Bei New Soul-Artisten ist alles immer eine Nummer zu groß, um wahr zu sein. Seien es lautstarke Eifersuchtsdramen, tolldreiste Liebesschwüre oder diese stets impertinenten Aufforderungen, mit seinem Körper alle möglichen verrückten Dinge auf dem Dancefloor zu tun. Keith Sweat ist auch so ein Sänger, der in Sachen Club und Candlelight unterwegs ist.

Wenn die Popgeschichte fünf gerade sein ließe, würde der gebürtige New Yorker darin als einer der Wegbereiter des New Jack Swing respektive Swing Beat oder eben New Soul eingehen. Freilich erst nach Teddy Riley und Mary J. Blige. Seit über zehn Jahren wird dieser wohlfeile Soundbastard aus Funk und HipHop als aktueller wie kassentauglicher Konsens für College- und Ghetto-Kids gehandelt. Und Keith Sweat ist immer mittendrin.

Auch wenn der Enddreißiger mittlerweile nicht ganz so taufrisch wirkt wie vitale Stimmband-Formationen vom Schlage Smooth, Jodeci oder Silk, die Grundregeln sind dieselben geblieben: Strophe, Rap, Refrain, yeah baby, give it to me all night long, make me come! Die Produktion ist fett, der Beat ist hier eine Frage der Perfektion, weniger soziales Statement. Und in den Videos schubbern sich durchdesignte Beaus vor brennenden Ölfässern an zwei bis fünf dieser unglaublichen schönen und jungen Babes. Modern Souler wie Keith Sweat behandeln die Liebe wie Heavy Metal-Bands den Haß. Beide Genres sind Paralleluniversen, in denen sich das Gegenüber als eine vage Mischung aus Wunschprojektionen und eskapistischem Schnickschnack zusammensetzt. Eine aufs Leben ausgerichtete Relevanz hingegen besitzen beide nicht, es geht ausschließlich um die ritualisierte Beschwörung festgelegter Szene-Codes.

_Rohdaten_
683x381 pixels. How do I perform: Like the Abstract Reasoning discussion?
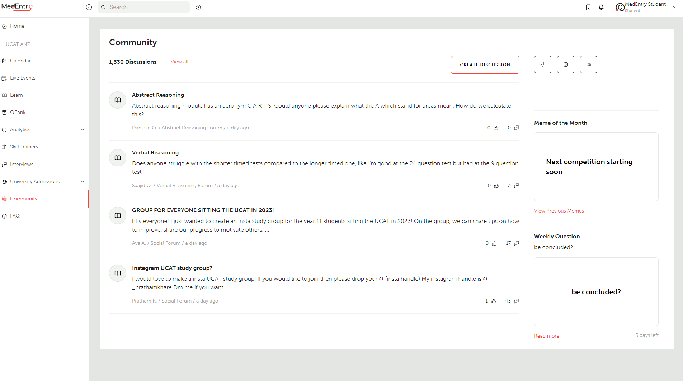(496, 128)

_Aufgaben und Übungen_
A - Prüfe für den Textausschnitt über Keith Sweat, ob die folgenden Aussagen zutreffen, und beantworte jede mit Ja oder Nein samt den entscheidenden Worten des Textes als wörtlichem Zitat: (i) Keith Sweat stammt aus New York. (ii) Der Beat gilt hier vor allem als soziales Statement. (iii) Keith Sweat wird noch vor Teddy Riley als Wegbereiter des New Jack Swing eingeordnet.
B - Gib den Abschnitt des Textausschnitts über Keith Sweat erneut wieder, beginnend mit „Auch wenn der“ und weiter bis „Beschwörung festgelegter Szene-Codes.“, und tausche dabei „Heavy Metal-Bands“ gegen „Punk-Bands“ aus.
C - Schreibe den Text über Keith Sweat und den New Soul im Anschluss an seinen letzten Satz weiter.
Die Daten spielen hierfür keine Rolle.

_Antworten_
A -
(i) Ja: „der gebürtige New Yorker“
(ii) Nein: „der Beat ist hier eine Frage der Perfektion, weniger soziales Statement“
(iii) Nein: „Freilich erst nach Teddy Riley und Mary J. Blige.“

B -
Auch wenn der Enddreißiger mittlerweile nicht ganz so taufrisch wirkt wie vitale Stimmband-Formationen vom Schlage Smooth, Jodeci oder Silk, die Grundregeln sind dieselben geblieben: Strophe, Rap, Refrain, yeah baby, give it to me all night long, make me come! Die Produktion ist fett, der Beat ist hier eine Frage der Perfektion, weniger soziales Statement. Und in den Videos schubbern sich durchdesignte Beaus vor brennenden Ölfässern an zwei bis fünf dieser unglaublichen schönen und jungen Babes. Modern Souler wie Keith Sweat behandeln die Liebe wie Punk-Bands den Haß. Beide Genres sind Paralleluniversen, in denen sich das Gegenüber als eine vage Mischung aus Wunschprojektionen und eskapistischem Schnickschnack zusammensetzt. Eine aufs Leben ausgerichtete Relevanz hingegen besitzen beide nicht, es geht ausschließlich um die ritualisierte Beschwörung festgelegter Szene-Codes.

C -
Künstler wie Keith Sweat ziehen zu jeder Zeit und an jedem Ort ihren Stiefel durch, und deswegen klingt auch alles gleich. Der Stilhaushalt des US-Soul wurde längst von Künstlern wie Marvin Gaye, Teddy Pendergrass oder Luther Vandross auf der einen und Aretha Franklin, Millie Jackson oder Angela Winbusch auf der anderen Seite festgeschrieben. Mehr Seele geht auch in Amerika nicht. Vielleicht hat der Luxus-Crooner Sweat gerade deshalb nach einem super-slicken Gemeinschaftsalbum mit Gerald Levert und Johnny Gill die Straßenkünstler Snoop Doggy Dogg, Erick Sermon und Jermaine Dupri ans Mikro gebeten, um Bewegung zu suggerieren und dem übermüdeten Schlafzimmer-Soul mit Gangsta-Rap ein wenig auf die Sprünge zu helfen.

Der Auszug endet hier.